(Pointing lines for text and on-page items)
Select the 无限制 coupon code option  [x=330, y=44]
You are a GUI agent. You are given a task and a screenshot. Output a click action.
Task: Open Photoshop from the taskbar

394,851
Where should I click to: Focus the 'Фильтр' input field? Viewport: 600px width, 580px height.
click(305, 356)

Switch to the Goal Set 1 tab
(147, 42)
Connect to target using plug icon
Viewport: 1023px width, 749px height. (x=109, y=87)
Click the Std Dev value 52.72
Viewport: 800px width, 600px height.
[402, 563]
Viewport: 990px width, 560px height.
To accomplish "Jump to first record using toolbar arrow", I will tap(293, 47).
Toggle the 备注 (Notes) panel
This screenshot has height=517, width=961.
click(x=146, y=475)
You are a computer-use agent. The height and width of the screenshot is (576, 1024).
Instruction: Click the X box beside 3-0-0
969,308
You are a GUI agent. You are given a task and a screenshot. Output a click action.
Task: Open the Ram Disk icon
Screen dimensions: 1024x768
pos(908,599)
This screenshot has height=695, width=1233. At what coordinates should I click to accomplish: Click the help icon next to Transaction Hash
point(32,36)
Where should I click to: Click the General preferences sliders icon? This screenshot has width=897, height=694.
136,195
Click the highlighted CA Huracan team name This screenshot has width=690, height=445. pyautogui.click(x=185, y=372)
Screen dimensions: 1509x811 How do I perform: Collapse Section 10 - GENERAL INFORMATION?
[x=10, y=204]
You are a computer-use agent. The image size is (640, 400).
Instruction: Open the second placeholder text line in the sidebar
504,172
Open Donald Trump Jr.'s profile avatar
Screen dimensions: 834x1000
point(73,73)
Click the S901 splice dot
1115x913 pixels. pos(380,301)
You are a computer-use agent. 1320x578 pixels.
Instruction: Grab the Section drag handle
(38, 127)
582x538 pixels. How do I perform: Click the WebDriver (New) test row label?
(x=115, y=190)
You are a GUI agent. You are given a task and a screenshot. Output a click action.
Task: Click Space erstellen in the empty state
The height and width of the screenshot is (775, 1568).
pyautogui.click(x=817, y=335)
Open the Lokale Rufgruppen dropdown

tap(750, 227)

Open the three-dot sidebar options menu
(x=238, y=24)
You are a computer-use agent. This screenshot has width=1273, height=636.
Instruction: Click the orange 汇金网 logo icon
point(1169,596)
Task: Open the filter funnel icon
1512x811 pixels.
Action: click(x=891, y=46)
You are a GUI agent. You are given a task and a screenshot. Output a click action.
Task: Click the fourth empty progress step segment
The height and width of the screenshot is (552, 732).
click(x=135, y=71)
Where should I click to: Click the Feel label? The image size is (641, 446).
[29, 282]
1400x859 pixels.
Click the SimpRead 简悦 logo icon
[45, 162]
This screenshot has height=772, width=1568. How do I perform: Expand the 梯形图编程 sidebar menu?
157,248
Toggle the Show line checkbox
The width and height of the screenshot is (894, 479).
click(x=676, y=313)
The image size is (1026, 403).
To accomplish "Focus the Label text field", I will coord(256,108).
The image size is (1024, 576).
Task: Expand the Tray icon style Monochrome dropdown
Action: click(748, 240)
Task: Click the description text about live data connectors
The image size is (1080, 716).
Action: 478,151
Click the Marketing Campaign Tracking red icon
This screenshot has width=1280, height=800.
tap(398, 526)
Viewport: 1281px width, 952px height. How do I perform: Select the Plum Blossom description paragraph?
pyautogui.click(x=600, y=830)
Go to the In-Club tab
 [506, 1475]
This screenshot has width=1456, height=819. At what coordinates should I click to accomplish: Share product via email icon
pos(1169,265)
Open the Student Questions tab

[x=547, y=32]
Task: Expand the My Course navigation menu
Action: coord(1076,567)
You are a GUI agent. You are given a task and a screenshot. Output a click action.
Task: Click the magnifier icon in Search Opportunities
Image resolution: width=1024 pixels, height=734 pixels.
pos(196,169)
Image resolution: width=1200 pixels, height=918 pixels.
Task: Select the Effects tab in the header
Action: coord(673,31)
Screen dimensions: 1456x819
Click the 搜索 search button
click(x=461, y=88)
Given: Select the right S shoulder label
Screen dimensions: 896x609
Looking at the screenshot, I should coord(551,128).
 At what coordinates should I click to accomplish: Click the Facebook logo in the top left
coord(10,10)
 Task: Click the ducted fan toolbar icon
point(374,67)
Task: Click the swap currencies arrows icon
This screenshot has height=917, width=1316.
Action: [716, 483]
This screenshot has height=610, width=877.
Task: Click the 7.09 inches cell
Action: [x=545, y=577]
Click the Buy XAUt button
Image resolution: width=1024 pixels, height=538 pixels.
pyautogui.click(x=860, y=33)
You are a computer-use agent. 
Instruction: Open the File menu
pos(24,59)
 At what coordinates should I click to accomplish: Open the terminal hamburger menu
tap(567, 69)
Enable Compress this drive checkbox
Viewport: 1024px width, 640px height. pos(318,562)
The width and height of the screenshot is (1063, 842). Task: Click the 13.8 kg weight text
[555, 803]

■ THE REQUEST:
Copy out every one of the lines above, word for word and in the same order.

■ SOLVED PROBLEM:
Select the 无限制 coupon code option  [x=330, y=44]
You are a GUI agent. You are given a task and a screenshot. Output a click action.
Task: Open Photoshop from the taskbar

394,851
Where should I click to: Focus the 'Фильтр' input field? Viewport: 600px width, 580px height.
click(305, 356)

Switch to the Goal Set 1 tab
(147, 42)
Connect to target using plug icon
Viewport: 1023px width, 749px height. (x=109, y=87)
Click the Std Dev value 52.72
Viewport: 800px width, 600px height.
[402, 563]
Viewport: 990px width, 560px height.
To accomplish "Jump to first record using toolbar arrow", I will tap(293, 47).
Toggle the 备注 (Notes) panel
This screenshot has height=517, width=961.
click(x=146, y=475)
You are a computer-use agent. The height and width of the screenshot is (576, 1024).
Instruction: Click the X box beside 3-0-0
969,308
You are a GUI agent. You are given a task and a screenshot. Output a click action.
Task: Open the Ram Disk icon
Screen dimensions: 1024x768
pos(908,599)
This screenshot has height=695, width=1233. At what coordinates should I click to accomplish: Click the help icon next to Transaction Hash
point(32,36)
Where should I click to: Click the General preferences sliders icon? This screenshot has width=897, height=694.
136,195
Click the highlighted CA Huracan team name This screenshot has width=690, height=445. pyautogui.click(x=185, y=372)
Screen dimensions: 1509x811 How do I perform: Collapse Section 10 - GENERAL INFORMATION?
[x=10, y=204]
You are a computer-use agent. The image size is (640, 400).
Instruction: Open the second placeholder text line in the sidebar
504,172
Open Donald Trump Jr.'s profile avatar
Screen dimensions: 834x1000
point(73,73)
Click the S901 splice dot
1115x913 pixels. pos(380,301)
You are a computer-use agent. 1320x578 pixels.
Instruction: Grab the Section drag handle
(38, 127)
582x538 pixels. How do I perform: Click the WebDriver (New) test row label?
(x=115, y=190)
You are a GUI agent. You are given a task and a screenshot. Output a click action.
Task: Click Space erstellen in the empty state
The height and width of the screenshot is (775, 1568).
pyautogui.click(x=817, y=335)
Open the Lokale Rufgruppen dropdown

tap(750, 227)

Open the three-dot sidebar options menu
(x=238, y=24)
You are a computer-use agent. This screenshot has width=1273, height=636.
Instruction: Click the orange 汇金网 logo icon
point(1169,596)
Task: Open the filter funnel icon
1512x811 pixels.
Action: click(x=891, y=46)
You are a GUI agent. You are given a task and a screenshot. Output a click action.
Task: Click the fourth empty progress step segment
The height and width of the screenshot is (552, 732).
click(x=135, y=71)
Where should I click to: Click the Feel label? The image size is (641, 446).
[29, 282]
1400x859 pixels.
Click the SimpRead 简悦 logo icon
[45, 162]
This screenshot has height=772, width=1568. How do I perform: Expand the 梯形图编程 sidebar menu?
157,248
Toggle the Show line checkbox
The width and height of the screenshot is (894, 479).
click(x=676, y=313)
The image size is (1026, 403).
To accomplish "Focus the Label text field", I will coord(256,108).
The image size is (1024, 576).
Task: Expand the Tray icon style Monochrome dropdown
Action: click(748, 240)
Task: Click the description text about live data connectors
The image size is (1080, 716).
Action: 478,151
Click the Marketing Campaign Tracking red icon
This screenshot has width=1280, height=800.
tap(398, 526)
Viewport: 1281px width, 952px height. How do I perform: Select the Plum Blossom description paragraph?
pyautogui.click(x=600, y=830)
Go to the In-Club tab
 [506, 1475]
This screenshot has width=1456, height=819. At what coordinates should I click to accomplish: Share product via email icon
pos(1169,265)
Open the Student Questions tab

[x=547, y=32]
Task: Expand the My Course navigation menu
Action: coord(1076,567)
You are a GUI agent. You are given a task and a screenshot. Output a click action.
Task: Click the magnifier icon in Search Opportunities
Image resolution: width=1024 pixels, height=734 pixels.
pos(196,169)
Image resolution: width=1200 pixels, height=918 pixels.
Task: Select the Effects tab in the header
Action: coord(673,31)
Screen dimensions: 1456x819
Click the 搜索 search button
click(x=461, y=88)
Given: Select the right S shoulder label
Screen dimensions: 896x609
Looking at the screenshot, I should coord(551,128).
 At what coordinates should I click to accomplish: Click the Facebook logo in the top left
coord(10,10)
 Task: Click the ducted fan toolbar icon
point(374,67)
Task: Click the swap currencies arrows icon
This screenshot has height=917, width=1316.
Action: [716, 483]
This screenshot has height=610, width=877.
Task: Click the 7.09 inches cell
Action: [x=545, y=577]
Click the Buy XAUt button
Image resolution: width=1024 pixels, height=538 pixels.
pyautogui.click(x=860, y=33)
You are a computer-use agent. 
Instruction: Open the File menu
pos(24,59)
 At what coordinates should I click to accomplish: Open the terminal hamburger menu
tap(567, 69)
Enable Compress this drive checkbox
Viewport: 1024px width, 640px height. pos(318,562)
The width and height of the screenshot is (1063, 842). Task: Click the 13.8 kg weight text
[555, 803]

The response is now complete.